Looking good, I just have a suggestion or three...
It looks like you need some triangulation in the front and rear suspension to prevent bending of your swing arms or failure of your welds when they are put under lateral loads (like when you're turning), bracing this will tighten up your steering by taking the give out of your current configuration. You can follow the same principals as when designing a 3/4 link type suspension. You're not using misalignable links (you're using a rigid swingarm), but the idea's work the same for making your swing arm rigid.
Fig. A are two of my suggestions for triangulation for lateral bracing, the GREEN option would be the most symmetrical and offer more strength from lateral loading in either direction, but the BLUE option is more material efficient, give you sufficient bracing, and would likely stand up to anything you'd be throwing at this cart. Alternately you could take the brace from the BLUE example, mirror it and make an X-type brace which would be stronger than either the BLUE or GREEN suggestions but that would likely be overkill for the application.
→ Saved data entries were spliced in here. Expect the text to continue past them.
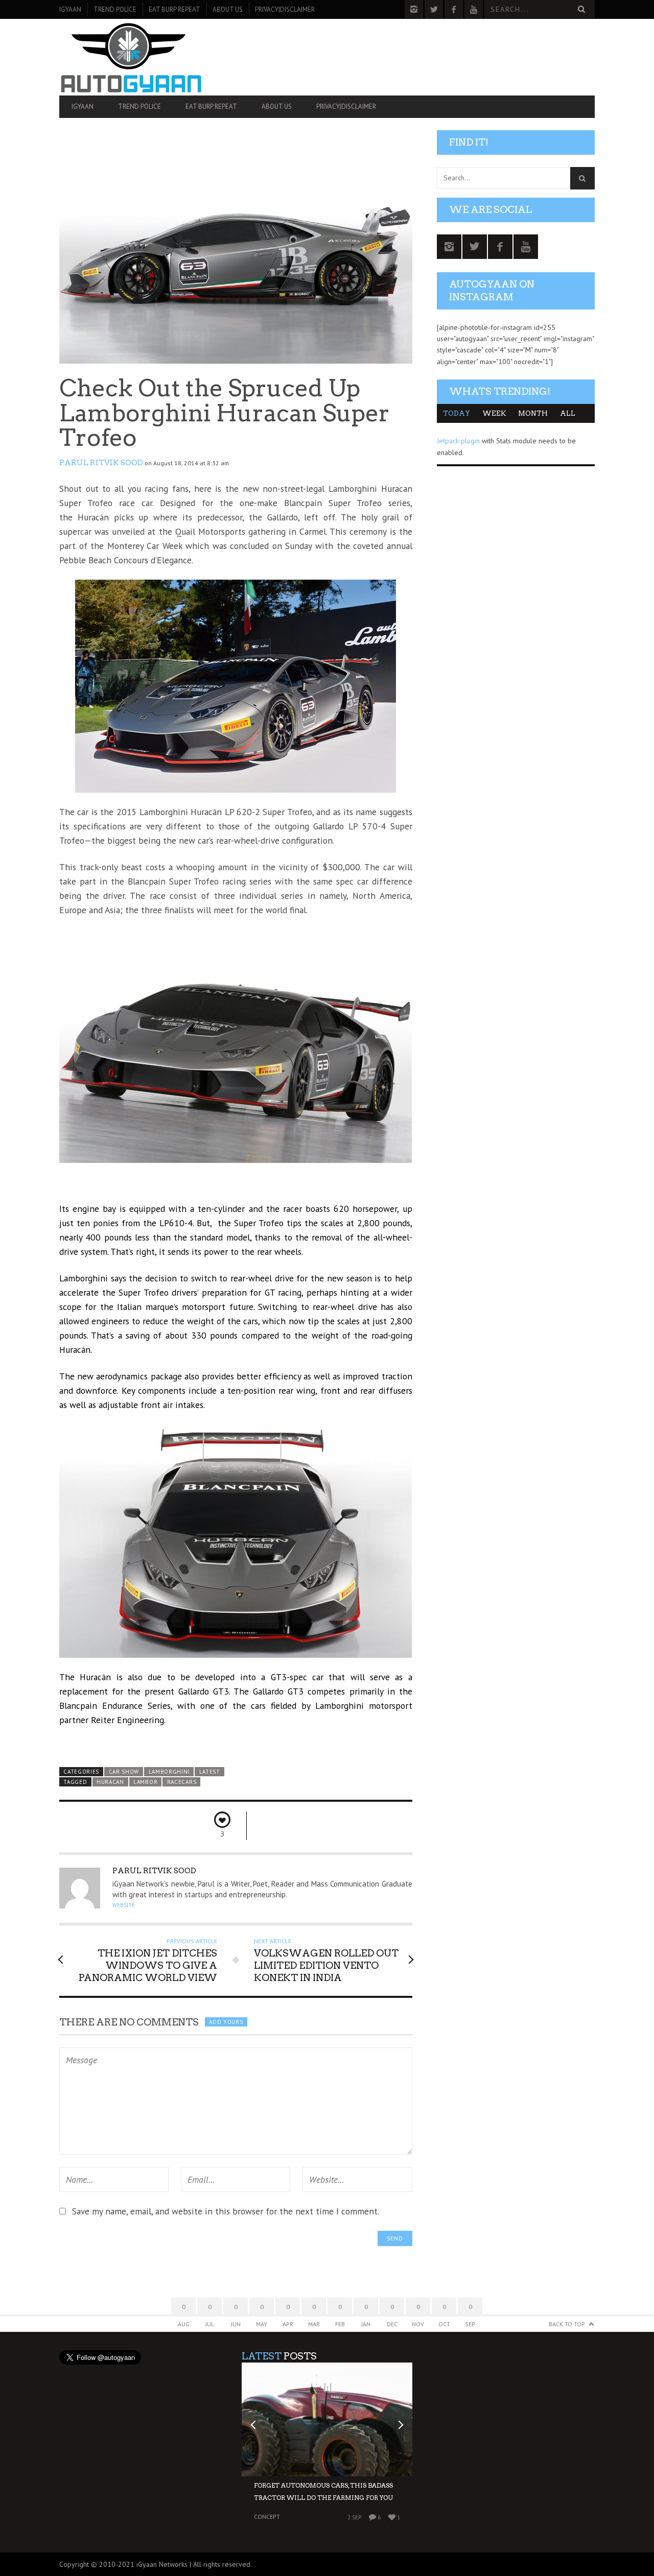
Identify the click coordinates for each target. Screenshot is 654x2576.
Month (533, 413)
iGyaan (70, 9)
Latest (209, 1771)
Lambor (145, 1781)
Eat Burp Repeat (174, 9)
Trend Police (115, 9)
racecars (182, 1781)
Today (456, 413)
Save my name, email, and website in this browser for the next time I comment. (225, 2211)
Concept (267, 2516)
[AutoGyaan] (139, 57)
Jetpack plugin (458, 440)
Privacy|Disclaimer (285, 9)
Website (123, 1905)
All (567, 413)
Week (494, 413)
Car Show (124, 1771)
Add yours (226, 2021)
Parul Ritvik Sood (101, 462)
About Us (228, 9)
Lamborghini (169, 1771)
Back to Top (567, 2324)
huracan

Triangulation will take the strain off the welds and put it on the material. Without it you'll likely see fatigue/cracking at your welds over time, or an outright failure if you, say, take a corner to hard.
Fig. B illustrates what might happen to your front swing arm under lateral loads(denoted by the red arrow) without any triangulation in place. Without said triangulation you are creating a lever between your lateral beam and longitudinal links which could easily over strain your welds and possibly your swing arm pivot points, and might bend the links outright depending on the quality of your welds and amount of latteral loading you'll be seeing.
My second suggestion would be to provide some triangulation to the rear swing arm. I can't edit a photo but I suggest you start the brace just aft of your pivot and run it to near the bracket holding the middle shock. Then do the same thing on the other side. This will help with chain alignment and stiffen up the whole assembly.
My third suggestion is in regards to your roll cage. I would put another cross brace between the horizontal parallel tubes at the point when they start downward towards the front of the cage. I would also add some triangulation to the front of the cage, there's several places to do it, I'm sure you can figure it out. Also, I can't tell from the pics, but if there should be some triangulation at the rear of the cage as well.
You want to stay away from squares and boxes for anything you anticipate to see any load, this especially means suspension components and roll cages. Triangles prevent a cage from folding over and from the looks of your current cage, folding is exactly what it would do if someone managed to tip it. A box might hold up fine to a uniform load normal to its sides, like dropping a square flat, but drop a square on a corner and there will be nothing stopping it from deforming as you're applying levered load directly to its joints (corners) and all but bypassing the compression/tensile strength of the material. A triangle wont put levered loads on a joint and will rely on the materials compressive/tensile strength to distribute and absorb the shock/load.
A little lateral bracing on that steering column couldn't hurt either. Looks like it might have a bit of side to side play at the wheel as it stands now.
Anyway, hope this helps, and good luck. Looks like fun.